*“…We simply put out the red carpet for whatever [conditions] are arising in the moment and embrace them as they are…beneath the colorations of our likes and dislikes and our expectations for how things should be but aren’t…”
At some point I’m just going to have to “man up”, hold my head up, and walk with my little friend. A little friend named MS. We have a love/hate relationship. Give and take. Sometimes I’m on top and sometimes I’m…not!

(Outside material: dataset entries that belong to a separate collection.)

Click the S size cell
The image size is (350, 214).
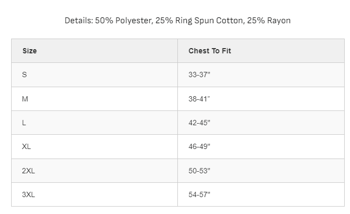(x=94, y=75)
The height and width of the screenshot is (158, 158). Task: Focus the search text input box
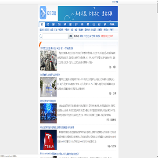tap(55, 36)
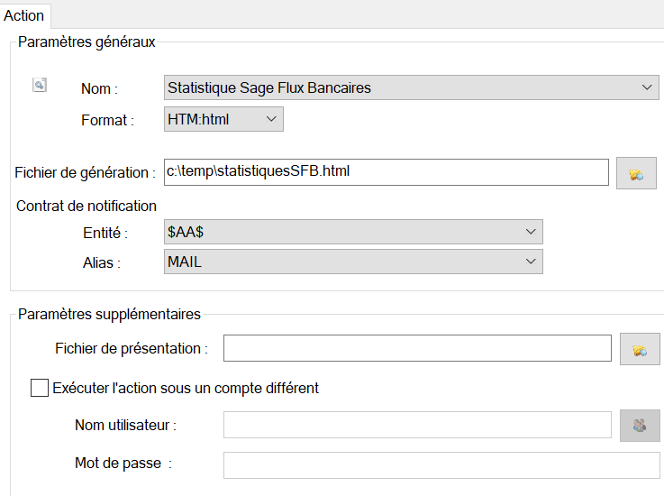The width and height of the screenshot is (664, 496).
Task: Browse for the generation file with folder icon
Action: (636, 173)
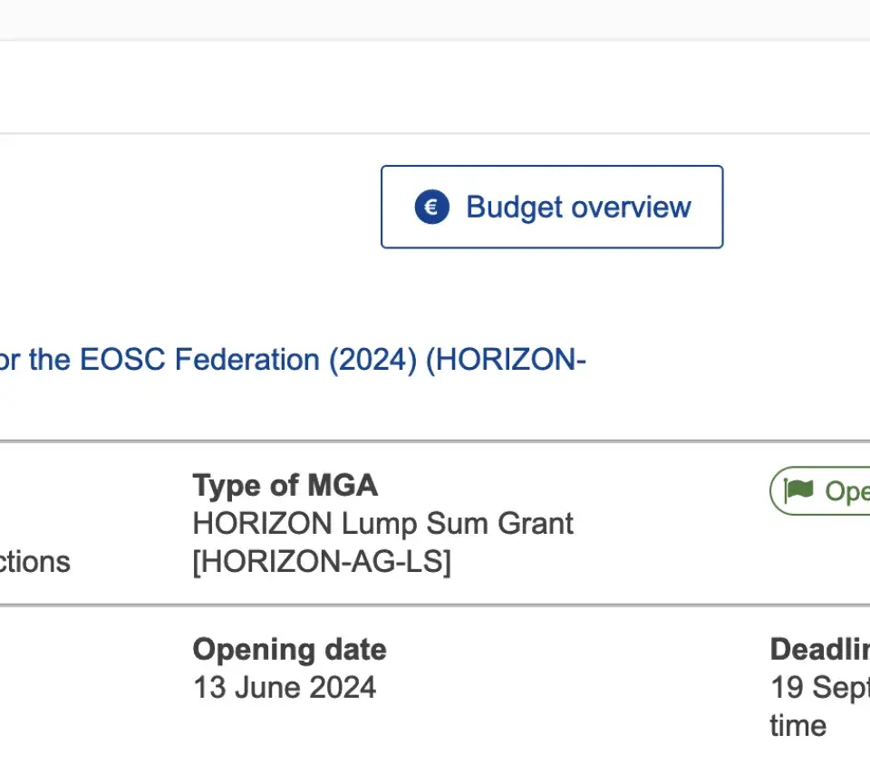Click the "2024" in the opening date
This screenshot has width=870, height=774.
coord(343,688)
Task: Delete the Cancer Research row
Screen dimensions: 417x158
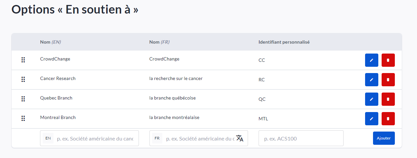Action: point(388,80)
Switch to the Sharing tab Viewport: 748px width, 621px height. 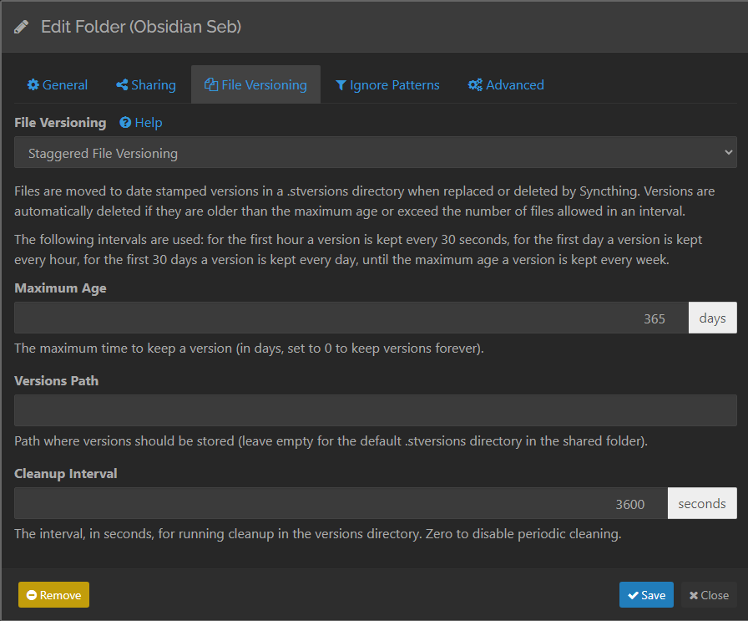click(145, 84)
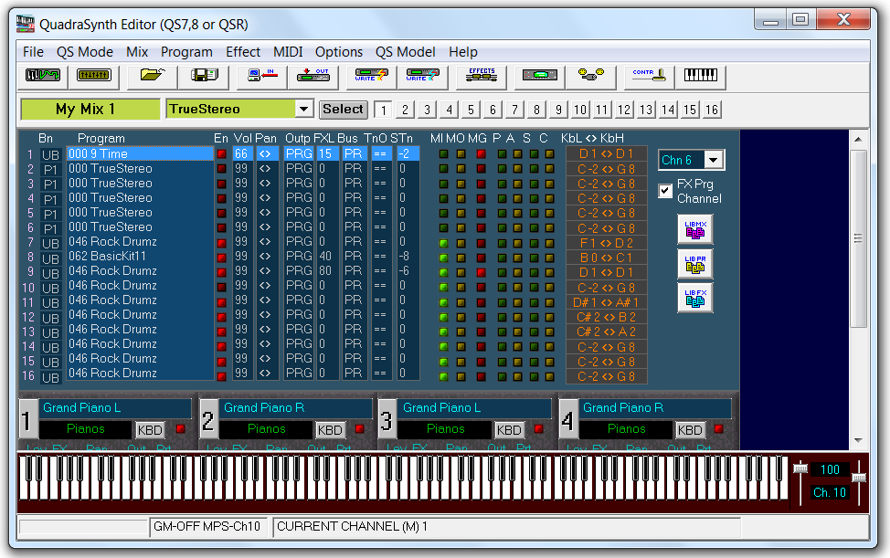The image size is (890, 558).
Task: Uncheck the FX Prg Channel checkbox
Action: 666,191
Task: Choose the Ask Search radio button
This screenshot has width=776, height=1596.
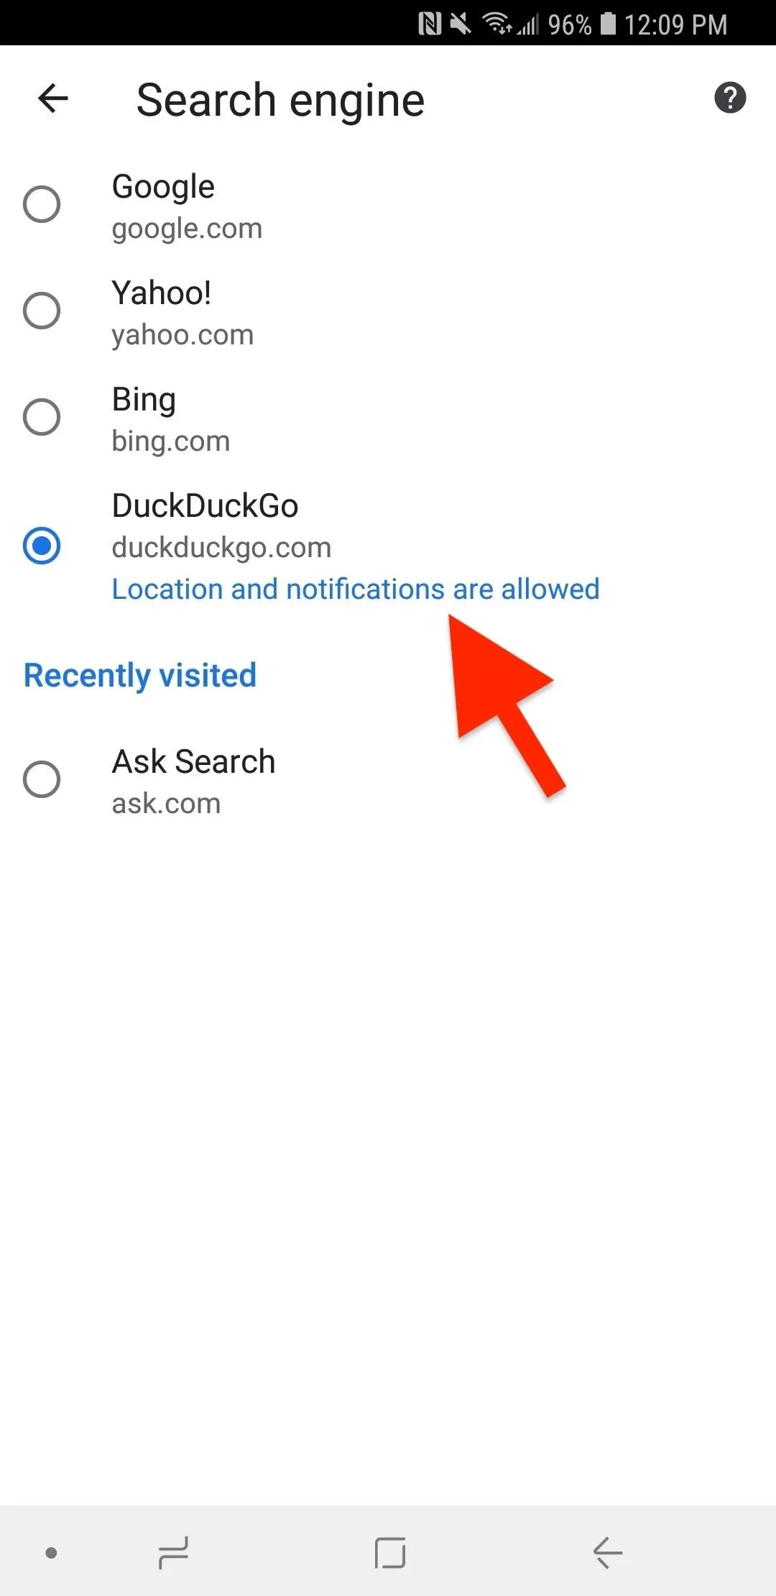Action: tap(42, 779)
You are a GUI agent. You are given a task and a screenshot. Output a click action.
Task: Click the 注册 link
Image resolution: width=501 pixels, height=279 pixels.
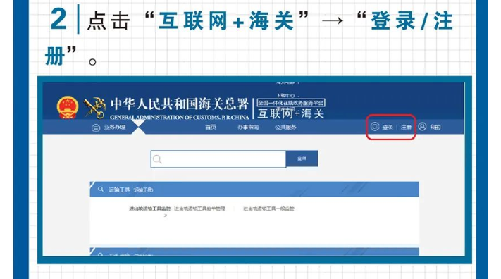pos(406,128)
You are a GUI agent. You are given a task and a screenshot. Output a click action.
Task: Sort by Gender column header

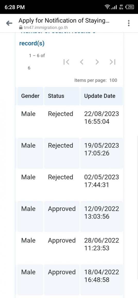30,96
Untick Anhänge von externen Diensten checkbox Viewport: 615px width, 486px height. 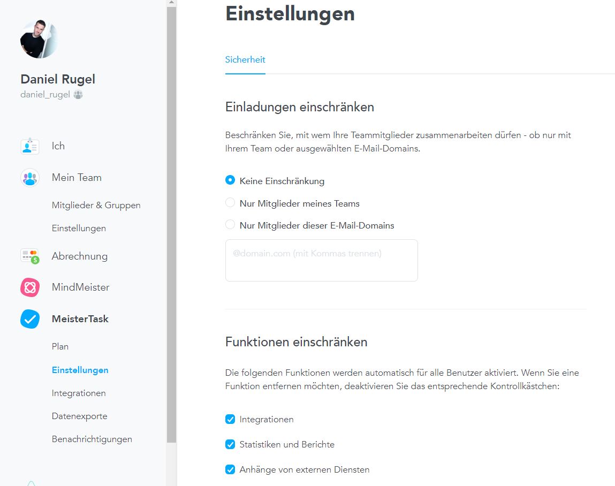tap(230, 469)
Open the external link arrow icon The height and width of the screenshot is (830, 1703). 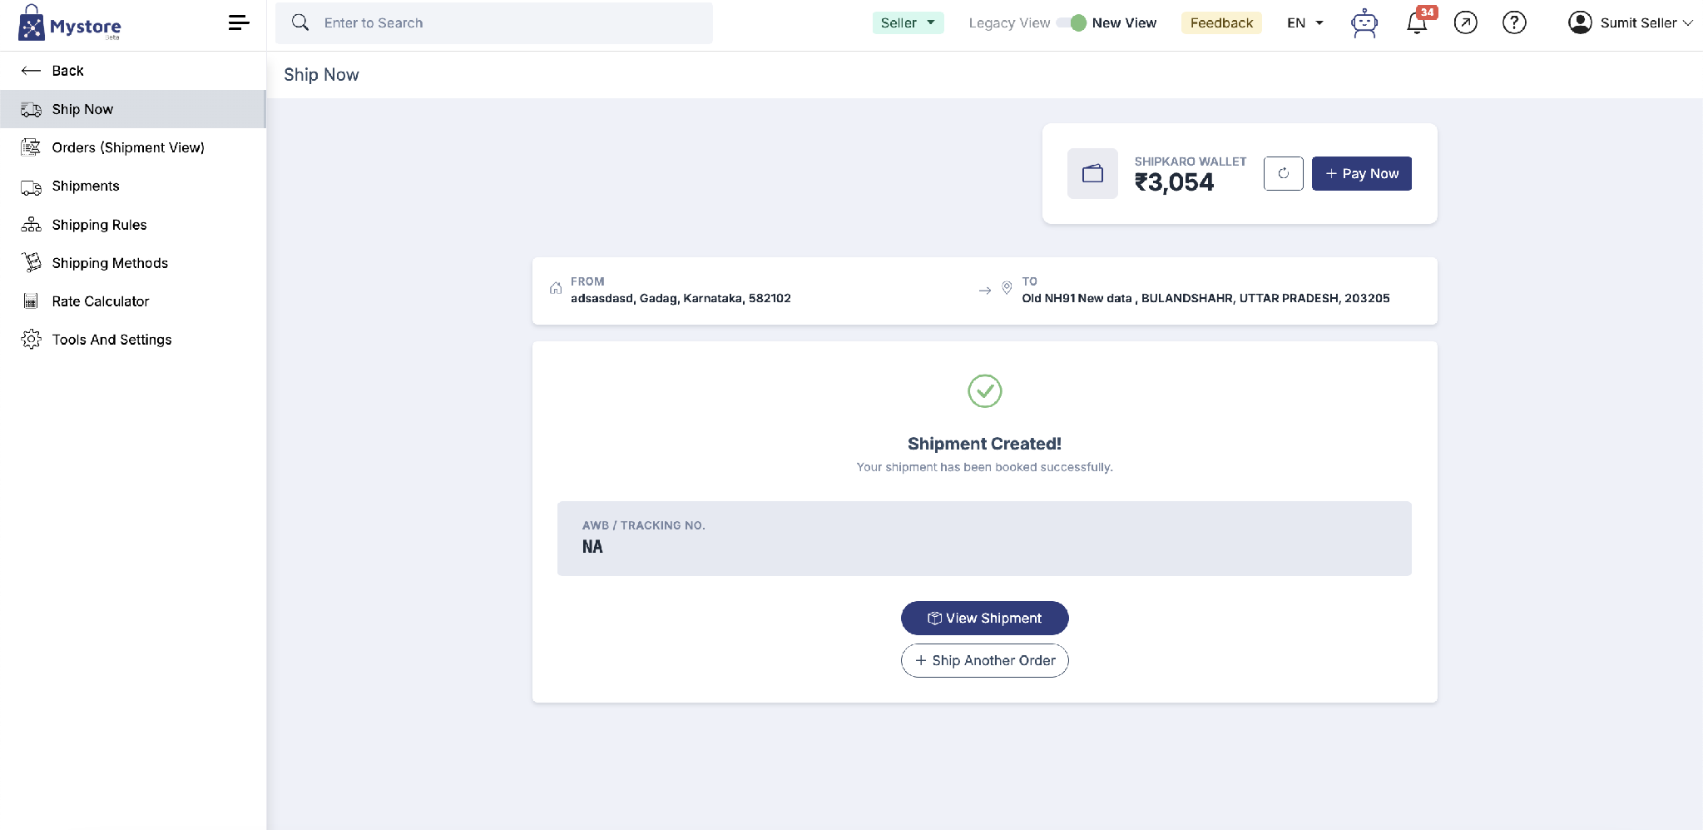(x=1465, y=22)
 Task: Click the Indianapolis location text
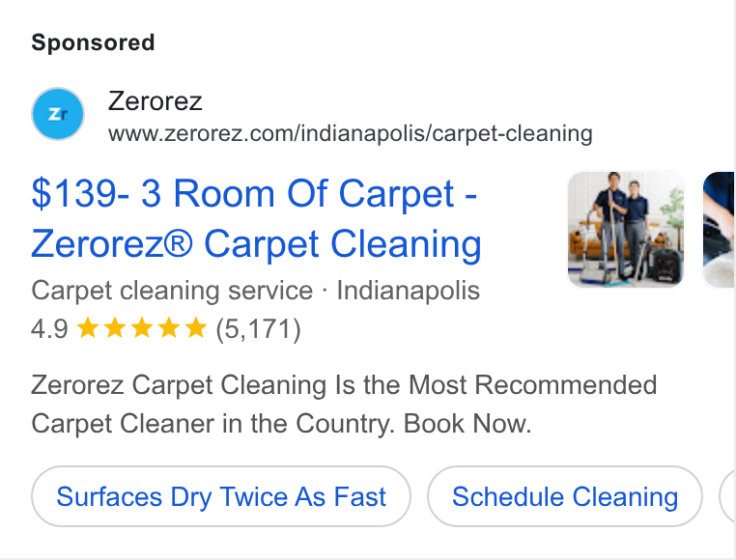tap(409, 290)
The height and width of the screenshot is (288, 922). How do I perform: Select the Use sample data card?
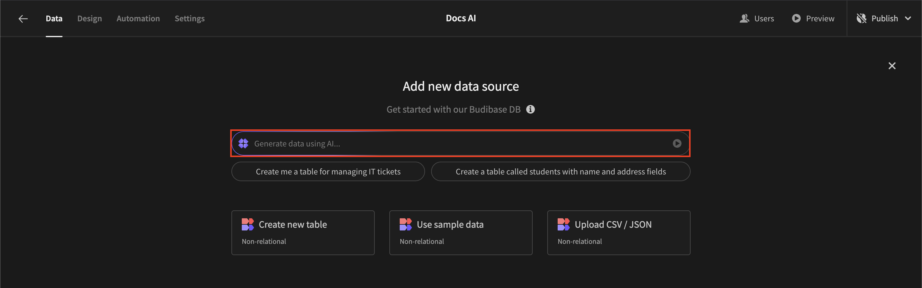(x=461, y=233)
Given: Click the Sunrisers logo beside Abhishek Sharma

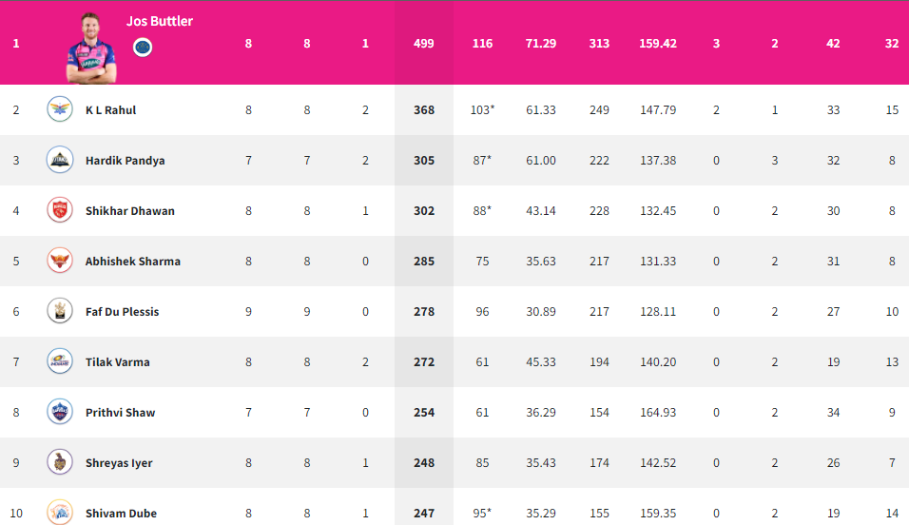Looking at the screenshot, I should (60, 261).
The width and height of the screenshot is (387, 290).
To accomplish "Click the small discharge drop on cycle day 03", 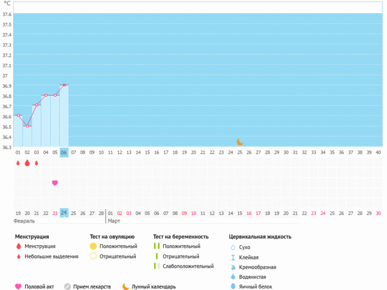I will [x=37, y=163].
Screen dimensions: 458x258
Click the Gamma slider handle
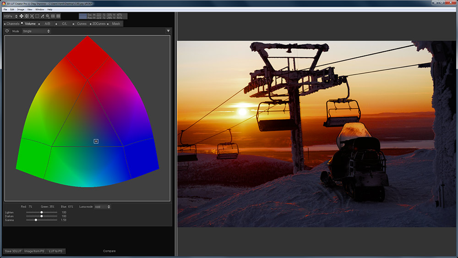(x=36, y=220)
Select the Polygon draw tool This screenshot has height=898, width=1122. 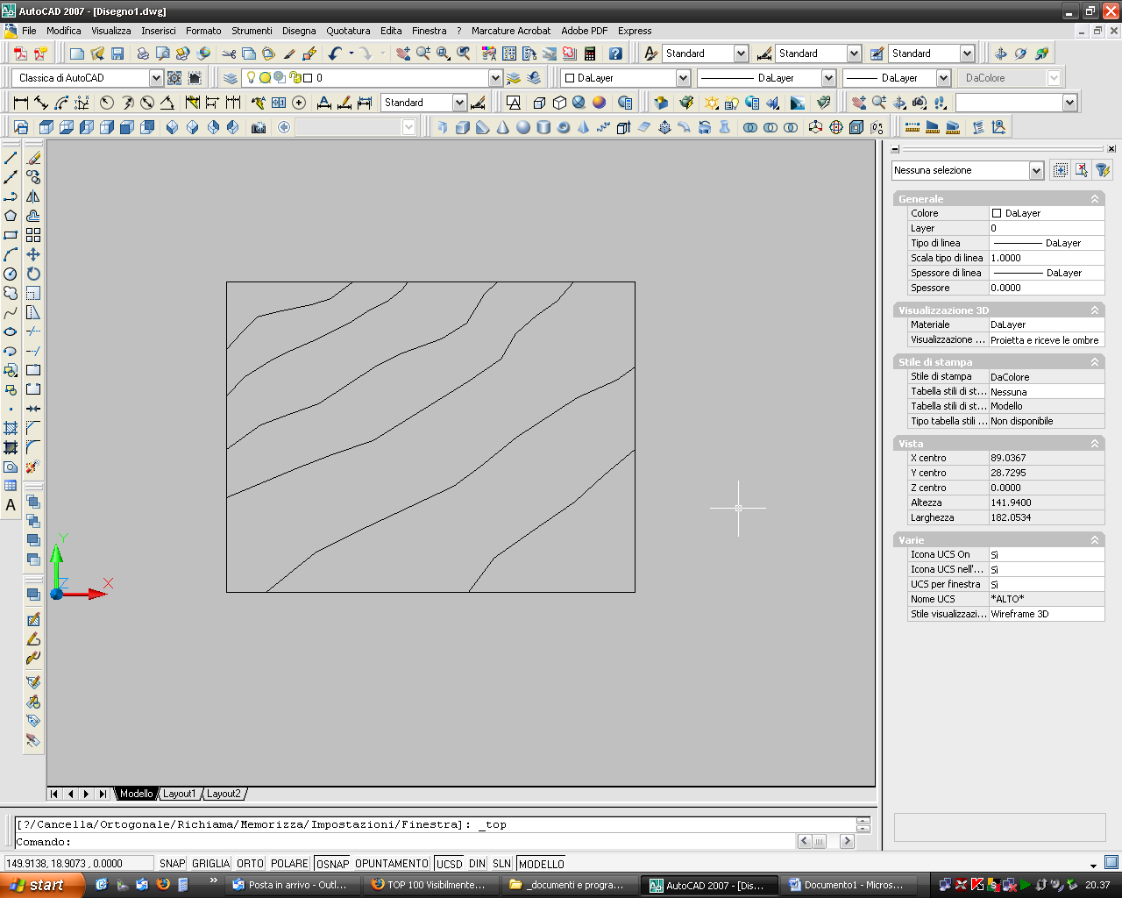[11, 216]
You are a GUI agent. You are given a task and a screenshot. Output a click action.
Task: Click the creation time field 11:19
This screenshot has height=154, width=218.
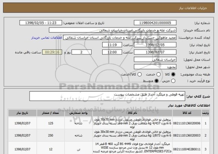pyautogui.click(x=112, y=45)
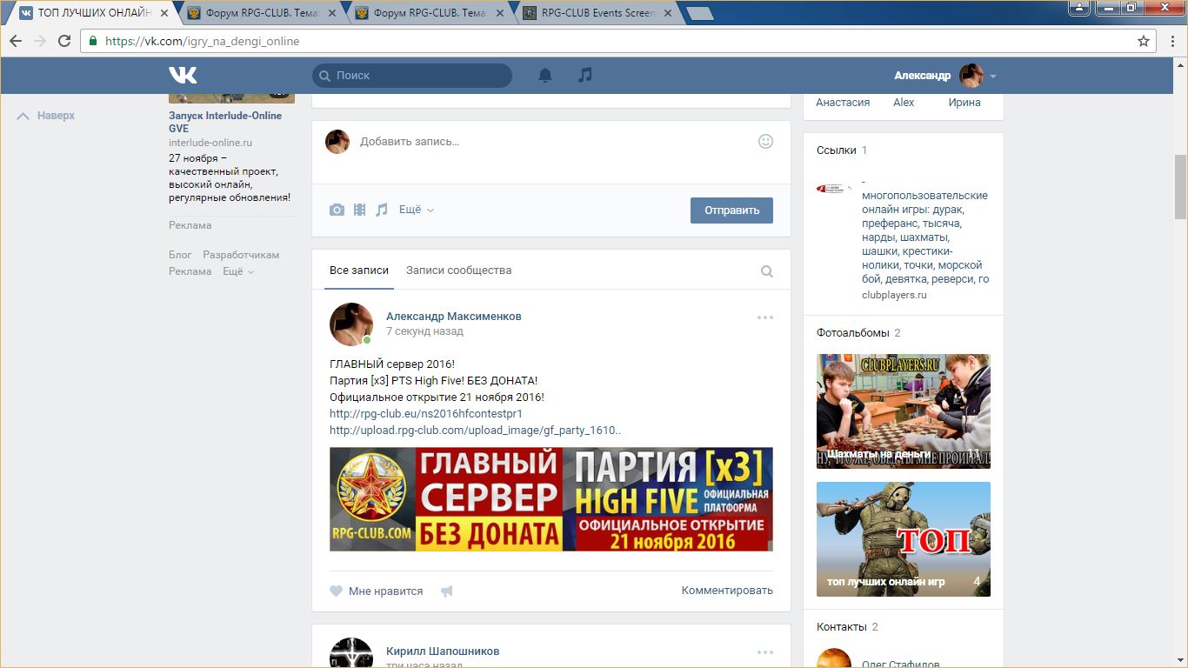Open the music note player icon
This screenshot has width=1188, height=668.
coord(585,76)
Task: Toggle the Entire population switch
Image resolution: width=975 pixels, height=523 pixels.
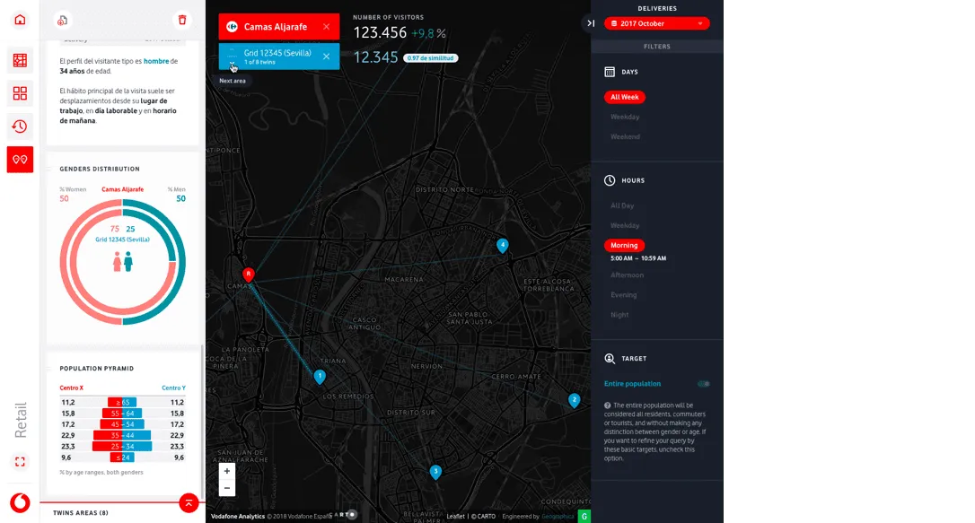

I’m slowly learning that we get a long much better when I adapt to its flow, similar to the movie, Just Go with It with Adam Sandler and Jennifer Aniston. I haven’t seen the movie yet, but from the title alone you get the point. On the days I’m too tired to do “xyz” I’ll just accept that and do something else. Or maybe just do it a different way or maybe possibly slower. Adaption is the name of the game. I know I’ve been saying this over and over again. This is just my pep talk to myself!
The local gym offers water aerobics for folks with Multiple Sclerosis. Okay this is one of my all time favorite pass times! In Maryland I use to attend a class that was fabulous. There the instructor had routines with jazzy moves, reminiscent of my club hopping days! At the orientation here in New Orleans the instructor showed me the chair that helps disabled people access the pool. What? I immediately declared that I would not need such a contraption. Perhaps, even a tad bit offended she suggested such a device! (Keep in mind I was already in a wheelchair.) I was too young and could walk …a little. I didn’t even understand how it would work.
Ladies and Gentlemen this is exhibit one- resistance or denial. Call it what you want, but it’s certainly not going with the flow, going with what already is.
There were stairs leading into the deep end. But I wasn’t planning on getting my hair wet. I could tackle those stairs with a moderate amount of help, but they were not an option. You would logically suggest jumping into or sliding into the shallow end. But, my legs aren’t that trustworthy. To sum it up, the first day of class Tommy lowered me into the shallow end. I convinced myself this was different than using that apparatus to put me into the pool.
After a few days of reading my very own words. I read others’ too. I’m not that egotistic. I’m not.
It took the words of a fellow blogger, Robert Parker from, The Gifts of MS, in “A challenge…?” to whip me back into my realty.
“So when my legs quiver at night, when my head hurts, when my muscles ache, instead of lying cold and alone and desperately wishing they’d just go away… I need to walk up to them, and open my hands and my heart, and simply say, “Here I am.”
So, is this my new challenge?
Or is calling it a “challenge” missing the point? Is not the challenge… to not contend?”
Synonyms for contend are compete and assert. It makes no sense to compete with what already is. I was diagnosed with Multiple Sclerosis in 2000, It’s about time I learn to adapt!
So with that being said I got on the contraption and said, “Here I am.”